Groenten moeten elk jaar ergens anders gezet worden. Je put anders de grond uit en trekt gemakkelijk ziekten en plagen aan. In het geval van aardappels en kool houdt men bij sommige moestuincomplexen per jaar bij waar je ze zet.
Kool mag zelfs maar 1 keer in de 4 jaar op dezelfde plek staan.
In de praktijk betekent het, dat je een plan maakt waarbij je de tuin in 3 stukken verdeelt en ook de groentesoorten in 3 groepen. Het jaar daarop schuif je de groenten 1 stuk verder op.

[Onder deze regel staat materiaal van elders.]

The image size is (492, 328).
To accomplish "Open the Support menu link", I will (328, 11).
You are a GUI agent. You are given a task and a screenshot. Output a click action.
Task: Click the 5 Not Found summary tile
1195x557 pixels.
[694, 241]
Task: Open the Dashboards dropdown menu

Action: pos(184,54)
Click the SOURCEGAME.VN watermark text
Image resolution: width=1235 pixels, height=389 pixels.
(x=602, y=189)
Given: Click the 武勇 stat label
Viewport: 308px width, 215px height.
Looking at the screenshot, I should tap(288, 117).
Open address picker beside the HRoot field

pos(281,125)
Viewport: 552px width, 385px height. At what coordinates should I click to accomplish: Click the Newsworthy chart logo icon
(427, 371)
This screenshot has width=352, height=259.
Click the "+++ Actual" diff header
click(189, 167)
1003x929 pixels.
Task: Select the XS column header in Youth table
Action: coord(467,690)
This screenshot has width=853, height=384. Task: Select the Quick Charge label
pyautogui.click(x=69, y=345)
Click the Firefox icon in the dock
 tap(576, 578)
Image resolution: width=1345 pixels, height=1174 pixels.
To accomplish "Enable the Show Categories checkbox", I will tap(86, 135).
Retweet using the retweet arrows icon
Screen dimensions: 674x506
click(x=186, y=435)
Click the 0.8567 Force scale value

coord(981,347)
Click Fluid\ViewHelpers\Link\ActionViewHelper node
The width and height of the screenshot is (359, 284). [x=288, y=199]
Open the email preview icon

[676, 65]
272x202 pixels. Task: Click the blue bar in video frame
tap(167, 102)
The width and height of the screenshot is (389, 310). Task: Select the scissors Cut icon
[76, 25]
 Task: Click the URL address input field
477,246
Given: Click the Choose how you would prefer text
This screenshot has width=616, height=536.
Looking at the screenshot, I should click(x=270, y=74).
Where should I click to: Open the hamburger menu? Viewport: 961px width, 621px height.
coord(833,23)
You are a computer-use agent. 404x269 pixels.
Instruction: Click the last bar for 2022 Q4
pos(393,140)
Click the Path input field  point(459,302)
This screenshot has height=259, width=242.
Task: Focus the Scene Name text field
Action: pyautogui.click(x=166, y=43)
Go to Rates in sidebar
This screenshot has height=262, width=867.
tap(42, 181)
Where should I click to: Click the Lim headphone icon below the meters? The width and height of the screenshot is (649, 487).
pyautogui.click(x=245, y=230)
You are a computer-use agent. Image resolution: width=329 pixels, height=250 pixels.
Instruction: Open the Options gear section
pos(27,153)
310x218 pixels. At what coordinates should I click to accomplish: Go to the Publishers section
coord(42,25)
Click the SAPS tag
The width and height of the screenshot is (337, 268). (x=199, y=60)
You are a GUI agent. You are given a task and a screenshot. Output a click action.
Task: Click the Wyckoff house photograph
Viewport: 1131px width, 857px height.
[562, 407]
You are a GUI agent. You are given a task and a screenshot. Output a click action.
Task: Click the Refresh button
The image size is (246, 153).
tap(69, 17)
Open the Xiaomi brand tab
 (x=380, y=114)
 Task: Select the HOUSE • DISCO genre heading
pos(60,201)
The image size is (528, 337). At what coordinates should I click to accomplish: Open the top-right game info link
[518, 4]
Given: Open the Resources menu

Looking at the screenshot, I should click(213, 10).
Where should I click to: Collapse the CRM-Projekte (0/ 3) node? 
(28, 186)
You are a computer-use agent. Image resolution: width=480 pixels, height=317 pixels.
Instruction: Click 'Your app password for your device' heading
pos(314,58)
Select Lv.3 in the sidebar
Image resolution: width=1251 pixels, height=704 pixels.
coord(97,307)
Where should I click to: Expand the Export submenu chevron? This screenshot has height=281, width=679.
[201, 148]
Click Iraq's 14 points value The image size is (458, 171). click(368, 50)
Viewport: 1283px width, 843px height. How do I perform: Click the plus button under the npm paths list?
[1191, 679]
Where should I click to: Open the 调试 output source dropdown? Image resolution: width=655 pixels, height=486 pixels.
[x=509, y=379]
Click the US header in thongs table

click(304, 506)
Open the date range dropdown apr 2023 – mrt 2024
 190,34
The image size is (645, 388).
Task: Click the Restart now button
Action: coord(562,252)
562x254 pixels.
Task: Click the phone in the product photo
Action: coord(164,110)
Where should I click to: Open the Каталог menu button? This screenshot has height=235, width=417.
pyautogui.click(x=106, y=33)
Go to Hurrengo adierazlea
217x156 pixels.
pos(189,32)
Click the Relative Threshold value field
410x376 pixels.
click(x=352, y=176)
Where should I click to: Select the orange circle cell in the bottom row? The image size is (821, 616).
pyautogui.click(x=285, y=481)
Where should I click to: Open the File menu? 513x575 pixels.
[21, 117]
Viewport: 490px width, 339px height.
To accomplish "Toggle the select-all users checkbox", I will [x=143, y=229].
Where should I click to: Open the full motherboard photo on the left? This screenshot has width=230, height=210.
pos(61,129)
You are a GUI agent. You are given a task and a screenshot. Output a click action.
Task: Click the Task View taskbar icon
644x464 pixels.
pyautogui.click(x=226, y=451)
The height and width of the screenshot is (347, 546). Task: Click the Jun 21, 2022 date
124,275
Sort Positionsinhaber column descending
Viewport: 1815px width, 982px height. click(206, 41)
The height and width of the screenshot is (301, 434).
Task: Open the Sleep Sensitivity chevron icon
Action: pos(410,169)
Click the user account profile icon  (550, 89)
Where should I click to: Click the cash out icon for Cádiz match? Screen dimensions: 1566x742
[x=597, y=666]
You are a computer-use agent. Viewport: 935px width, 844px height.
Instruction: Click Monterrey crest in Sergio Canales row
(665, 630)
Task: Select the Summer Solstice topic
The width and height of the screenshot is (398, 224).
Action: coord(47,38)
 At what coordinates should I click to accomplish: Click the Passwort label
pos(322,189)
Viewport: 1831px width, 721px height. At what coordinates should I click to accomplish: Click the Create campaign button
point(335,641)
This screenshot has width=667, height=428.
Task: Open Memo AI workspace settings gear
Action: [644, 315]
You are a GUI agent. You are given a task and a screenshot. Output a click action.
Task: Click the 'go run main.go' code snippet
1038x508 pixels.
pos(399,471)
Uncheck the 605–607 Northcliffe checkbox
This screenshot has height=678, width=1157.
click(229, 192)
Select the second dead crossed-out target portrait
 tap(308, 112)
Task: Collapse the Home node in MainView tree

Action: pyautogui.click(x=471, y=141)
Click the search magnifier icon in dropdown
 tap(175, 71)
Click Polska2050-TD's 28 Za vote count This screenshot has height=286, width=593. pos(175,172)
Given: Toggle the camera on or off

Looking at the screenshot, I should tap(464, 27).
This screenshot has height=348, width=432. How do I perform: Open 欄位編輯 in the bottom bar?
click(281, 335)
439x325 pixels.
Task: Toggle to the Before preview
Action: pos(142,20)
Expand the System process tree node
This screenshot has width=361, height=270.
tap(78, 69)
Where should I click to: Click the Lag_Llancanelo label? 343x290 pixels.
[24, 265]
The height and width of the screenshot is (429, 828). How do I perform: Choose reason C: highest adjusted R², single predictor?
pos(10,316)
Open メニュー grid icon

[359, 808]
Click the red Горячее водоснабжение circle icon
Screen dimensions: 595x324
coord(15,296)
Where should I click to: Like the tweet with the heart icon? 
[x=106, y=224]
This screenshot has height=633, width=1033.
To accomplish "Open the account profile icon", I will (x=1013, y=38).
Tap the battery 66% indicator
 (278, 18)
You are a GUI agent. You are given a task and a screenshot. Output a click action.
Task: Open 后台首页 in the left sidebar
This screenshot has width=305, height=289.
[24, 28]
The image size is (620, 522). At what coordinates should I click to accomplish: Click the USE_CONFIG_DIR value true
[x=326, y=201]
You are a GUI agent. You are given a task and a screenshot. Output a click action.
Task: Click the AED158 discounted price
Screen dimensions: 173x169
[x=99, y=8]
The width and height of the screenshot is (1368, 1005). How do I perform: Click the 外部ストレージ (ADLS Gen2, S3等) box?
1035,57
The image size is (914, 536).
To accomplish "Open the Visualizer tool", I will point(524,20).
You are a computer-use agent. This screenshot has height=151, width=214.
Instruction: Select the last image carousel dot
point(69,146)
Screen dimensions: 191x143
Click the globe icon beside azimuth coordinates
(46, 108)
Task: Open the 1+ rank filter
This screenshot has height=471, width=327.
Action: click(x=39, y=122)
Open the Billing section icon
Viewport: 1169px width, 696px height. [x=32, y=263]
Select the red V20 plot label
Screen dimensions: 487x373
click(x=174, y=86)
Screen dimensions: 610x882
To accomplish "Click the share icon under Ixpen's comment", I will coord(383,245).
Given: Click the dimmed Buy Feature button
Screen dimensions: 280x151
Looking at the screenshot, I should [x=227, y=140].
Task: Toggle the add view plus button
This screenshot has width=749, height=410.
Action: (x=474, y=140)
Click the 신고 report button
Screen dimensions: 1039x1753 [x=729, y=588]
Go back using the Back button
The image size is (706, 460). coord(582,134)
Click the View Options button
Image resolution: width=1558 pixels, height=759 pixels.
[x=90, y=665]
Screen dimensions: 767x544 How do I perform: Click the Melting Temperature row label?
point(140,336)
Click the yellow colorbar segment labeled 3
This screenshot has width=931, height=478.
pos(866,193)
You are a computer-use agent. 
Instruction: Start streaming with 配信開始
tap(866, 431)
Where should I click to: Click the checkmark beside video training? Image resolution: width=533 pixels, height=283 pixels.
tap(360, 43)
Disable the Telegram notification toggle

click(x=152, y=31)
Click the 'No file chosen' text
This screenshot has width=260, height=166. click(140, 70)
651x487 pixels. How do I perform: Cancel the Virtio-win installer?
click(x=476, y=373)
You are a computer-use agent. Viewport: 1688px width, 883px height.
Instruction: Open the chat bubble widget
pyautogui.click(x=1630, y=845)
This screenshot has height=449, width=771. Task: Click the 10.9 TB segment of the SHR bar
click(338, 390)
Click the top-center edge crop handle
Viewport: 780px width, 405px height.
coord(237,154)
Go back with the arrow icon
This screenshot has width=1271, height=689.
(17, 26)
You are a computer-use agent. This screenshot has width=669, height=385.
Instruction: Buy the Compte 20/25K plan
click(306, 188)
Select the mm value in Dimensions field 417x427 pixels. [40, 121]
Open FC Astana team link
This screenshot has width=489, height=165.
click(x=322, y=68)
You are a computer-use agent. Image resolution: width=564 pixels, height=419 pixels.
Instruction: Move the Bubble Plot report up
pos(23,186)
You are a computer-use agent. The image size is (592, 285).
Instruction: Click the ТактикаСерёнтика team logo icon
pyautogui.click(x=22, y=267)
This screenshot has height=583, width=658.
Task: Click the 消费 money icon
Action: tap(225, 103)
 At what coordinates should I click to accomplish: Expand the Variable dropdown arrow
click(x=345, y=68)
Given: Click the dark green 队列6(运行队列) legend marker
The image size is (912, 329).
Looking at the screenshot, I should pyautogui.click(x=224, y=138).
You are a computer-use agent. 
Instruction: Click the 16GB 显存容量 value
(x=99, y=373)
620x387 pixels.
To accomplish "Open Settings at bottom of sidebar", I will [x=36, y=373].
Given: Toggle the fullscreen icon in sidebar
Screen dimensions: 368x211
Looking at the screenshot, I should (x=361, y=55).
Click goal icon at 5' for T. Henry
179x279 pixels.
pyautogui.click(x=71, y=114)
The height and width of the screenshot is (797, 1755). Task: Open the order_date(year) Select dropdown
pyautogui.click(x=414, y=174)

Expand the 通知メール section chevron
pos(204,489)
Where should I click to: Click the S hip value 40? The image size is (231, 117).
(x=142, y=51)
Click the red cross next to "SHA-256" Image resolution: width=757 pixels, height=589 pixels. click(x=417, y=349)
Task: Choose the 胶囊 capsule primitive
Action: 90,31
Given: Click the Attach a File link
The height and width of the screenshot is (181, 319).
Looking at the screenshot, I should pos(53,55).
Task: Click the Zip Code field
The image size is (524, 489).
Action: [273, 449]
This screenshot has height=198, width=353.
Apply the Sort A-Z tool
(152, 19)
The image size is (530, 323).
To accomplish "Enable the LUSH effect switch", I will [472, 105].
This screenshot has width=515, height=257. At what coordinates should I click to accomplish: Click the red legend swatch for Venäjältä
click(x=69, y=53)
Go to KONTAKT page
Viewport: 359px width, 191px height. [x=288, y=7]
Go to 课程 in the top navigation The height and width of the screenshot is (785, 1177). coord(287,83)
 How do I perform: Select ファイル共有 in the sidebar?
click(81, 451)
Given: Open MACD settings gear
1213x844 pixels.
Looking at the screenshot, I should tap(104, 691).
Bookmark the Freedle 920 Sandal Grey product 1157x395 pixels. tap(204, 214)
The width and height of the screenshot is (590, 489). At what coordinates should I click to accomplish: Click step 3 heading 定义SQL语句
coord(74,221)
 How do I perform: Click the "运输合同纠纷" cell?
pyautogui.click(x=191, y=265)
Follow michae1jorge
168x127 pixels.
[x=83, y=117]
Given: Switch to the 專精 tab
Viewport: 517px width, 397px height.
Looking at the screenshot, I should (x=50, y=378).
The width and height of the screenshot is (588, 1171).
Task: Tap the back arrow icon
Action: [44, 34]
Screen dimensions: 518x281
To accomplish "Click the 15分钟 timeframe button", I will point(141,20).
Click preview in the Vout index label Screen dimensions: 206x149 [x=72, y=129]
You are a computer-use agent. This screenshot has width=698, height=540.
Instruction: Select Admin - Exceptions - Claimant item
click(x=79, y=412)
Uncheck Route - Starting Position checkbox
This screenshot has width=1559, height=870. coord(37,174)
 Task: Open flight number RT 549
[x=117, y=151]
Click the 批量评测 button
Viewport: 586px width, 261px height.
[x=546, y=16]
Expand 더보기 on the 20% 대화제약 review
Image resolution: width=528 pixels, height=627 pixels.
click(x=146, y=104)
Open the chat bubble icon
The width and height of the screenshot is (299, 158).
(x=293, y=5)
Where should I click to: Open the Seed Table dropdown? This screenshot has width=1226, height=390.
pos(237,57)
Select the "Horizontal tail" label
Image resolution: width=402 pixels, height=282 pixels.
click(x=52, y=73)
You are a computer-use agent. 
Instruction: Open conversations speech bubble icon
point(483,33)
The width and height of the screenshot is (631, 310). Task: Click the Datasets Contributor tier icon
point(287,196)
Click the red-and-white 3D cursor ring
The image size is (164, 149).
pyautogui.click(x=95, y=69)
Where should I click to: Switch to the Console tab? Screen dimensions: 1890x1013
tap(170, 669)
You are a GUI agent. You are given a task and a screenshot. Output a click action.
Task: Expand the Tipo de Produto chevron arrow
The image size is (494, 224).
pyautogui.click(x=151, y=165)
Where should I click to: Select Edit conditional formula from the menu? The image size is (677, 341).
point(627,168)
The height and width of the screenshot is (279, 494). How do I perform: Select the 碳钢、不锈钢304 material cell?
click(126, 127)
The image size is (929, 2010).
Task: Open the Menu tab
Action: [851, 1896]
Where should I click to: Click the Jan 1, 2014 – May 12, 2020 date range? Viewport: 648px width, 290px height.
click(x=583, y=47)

Het ziet er dan zo uit:
tuinstuk: eerste - tweede - derde
jaar 1: groep 1 - groep 2 - groep 3
jaar 2: groep 2 - groep 3 - groep 1
jaar 3: groep 3 - groep 1 - groep 2
Ik hoor je bijna denken: hoe zit het dan met die kool? Dit schema is gebaseerd op 3 jaar, niet op 4. Het lijkt me dat je vooral moet opletten dat je de kool niet op precies dezelfde plek zet. Bewaar daarom je aantekeningen goed.
Je kunt ook werken met 4 stukken tuin zoals gebeurt ook bij de biologisch-dynamische methode.
Je gebruikt dan hetzelfde wisselsysteem alleen laat je het stuk waar de bonen en erwten hebben gestaan, het jaar daarop braak liggen.
De grond is dan toch wel behoorlijk uitgeput. Gedurende het vierde jaar moet je dan groenbemesters inzaaien zoals wikke, klaver of phaecelia. Die spit je onder vlak voor de bloei, waarna de grond weer voldoende bemest moet zijn voor het volgende jaar.
Dit betekent dus dat je elk jaar 3 van de 4 stukken vol groentes hebt staan en 1 stuk met groenbemesters.
Je kunt je moestuin opdelen in zoveel percelen als je handig vindt, maar wisselteelt is in elk geval nodig om de tuin gezond te houden.